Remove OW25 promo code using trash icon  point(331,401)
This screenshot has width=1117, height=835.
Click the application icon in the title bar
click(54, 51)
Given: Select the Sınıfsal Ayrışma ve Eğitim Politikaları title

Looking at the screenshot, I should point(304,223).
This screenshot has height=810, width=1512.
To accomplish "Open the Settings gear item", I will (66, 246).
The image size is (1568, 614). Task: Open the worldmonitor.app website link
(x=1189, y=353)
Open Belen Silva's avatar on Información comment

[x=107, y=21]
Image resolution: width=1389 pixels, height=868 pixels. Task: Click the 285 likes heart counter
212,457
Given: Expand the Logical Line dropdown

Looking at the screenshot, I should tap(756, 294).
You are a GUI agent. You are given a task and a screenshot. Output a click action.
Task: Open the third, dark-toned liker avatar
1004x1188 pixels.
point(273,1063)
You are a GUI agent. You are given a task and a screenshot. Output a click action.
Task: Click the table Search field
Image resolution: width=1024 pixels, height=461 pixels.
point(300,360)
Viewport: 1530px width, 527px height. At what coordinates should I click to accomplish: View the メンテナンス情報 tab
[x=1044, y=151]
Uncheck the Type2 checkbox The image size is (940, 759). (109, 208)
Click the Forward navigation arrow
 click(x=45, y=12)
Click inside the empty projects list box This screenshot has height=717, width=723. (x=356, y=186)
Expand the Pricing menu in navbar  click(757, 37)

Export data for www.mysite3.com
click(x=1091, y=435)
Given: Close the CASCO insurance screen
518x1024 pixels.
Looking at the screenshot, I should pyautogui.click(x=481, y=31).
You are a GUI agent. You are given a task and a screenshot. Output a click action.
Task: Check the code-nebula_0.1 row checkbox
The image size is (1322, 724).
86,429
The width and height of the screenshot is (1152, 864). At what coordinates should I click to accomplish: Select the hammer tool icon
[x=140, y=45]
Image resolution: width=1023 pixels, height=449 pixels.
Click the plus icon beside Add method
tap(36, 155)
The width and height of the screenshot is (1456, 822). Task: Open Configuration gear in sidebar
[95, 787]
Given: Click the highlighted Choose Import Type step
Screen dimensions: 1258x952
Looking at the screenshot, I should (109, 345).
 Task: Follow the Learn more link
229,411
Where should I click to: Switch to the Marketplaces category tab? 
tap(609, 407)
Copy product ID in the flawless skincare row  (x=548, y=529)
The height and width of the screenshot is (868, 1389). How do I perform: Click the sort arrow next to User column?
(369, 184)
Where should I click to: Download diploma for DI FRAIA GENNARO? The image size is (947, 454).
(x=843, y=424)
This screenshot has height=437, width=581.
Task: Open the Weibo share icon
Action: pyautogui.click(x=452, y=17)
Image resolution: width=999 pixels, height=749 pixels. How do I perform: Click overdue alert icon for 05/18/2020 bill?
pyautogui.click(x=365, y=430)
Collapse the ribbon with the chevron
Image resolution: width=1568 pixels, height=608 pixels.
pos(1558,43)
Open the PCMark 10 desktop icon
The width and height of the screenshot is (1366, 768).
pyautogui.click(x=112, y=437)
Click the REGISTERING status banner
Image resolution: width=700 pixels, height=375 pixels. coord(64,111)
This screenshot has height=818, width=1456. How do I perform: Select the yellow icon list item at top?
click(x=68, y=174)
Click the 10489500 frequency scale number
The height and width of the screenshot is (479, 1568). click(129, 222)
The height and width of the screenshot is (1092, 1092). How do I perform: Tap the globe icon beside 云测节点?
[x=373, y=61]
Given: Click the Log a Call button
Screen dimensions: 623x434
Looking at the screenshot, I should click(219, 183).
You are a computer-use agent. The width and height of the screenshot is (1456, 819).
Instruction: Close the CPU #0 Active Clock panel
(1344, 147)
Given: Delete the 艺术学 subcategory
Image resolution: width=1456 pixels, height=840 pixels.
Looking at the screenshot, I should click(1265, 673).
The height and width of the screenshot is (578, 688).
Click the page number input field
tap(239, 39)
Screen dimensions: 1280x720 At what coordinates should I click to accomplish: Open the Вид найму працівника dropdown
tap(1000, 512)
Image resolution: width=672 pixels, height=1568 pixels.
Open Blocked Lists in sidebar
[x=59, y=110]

▬▬▬▬▬▬▬▬▬▬

(DIRECTIONS FOR THIS TASK):
In the entries above, the lines between the one holding "You are a computer-use" and the one holding "The height and width of the screenshot is (578, 688).", inclusive, are to be printed exactly as written, and those alone.

(WRITTEN RESPONSE):
You are a computer-use agent. The width and height of the screenshot is (1456, 819).
Instruction: Close the CPU #0 Active Clock panel
(1344, 147)
Given: Delete the 艺术学 subcategory
Image resolution: width=1456 pixels, height=840 pixels.
Looking at the screenshot, I should click(1265, 673).
The height and width of the screenshot is (578, 688).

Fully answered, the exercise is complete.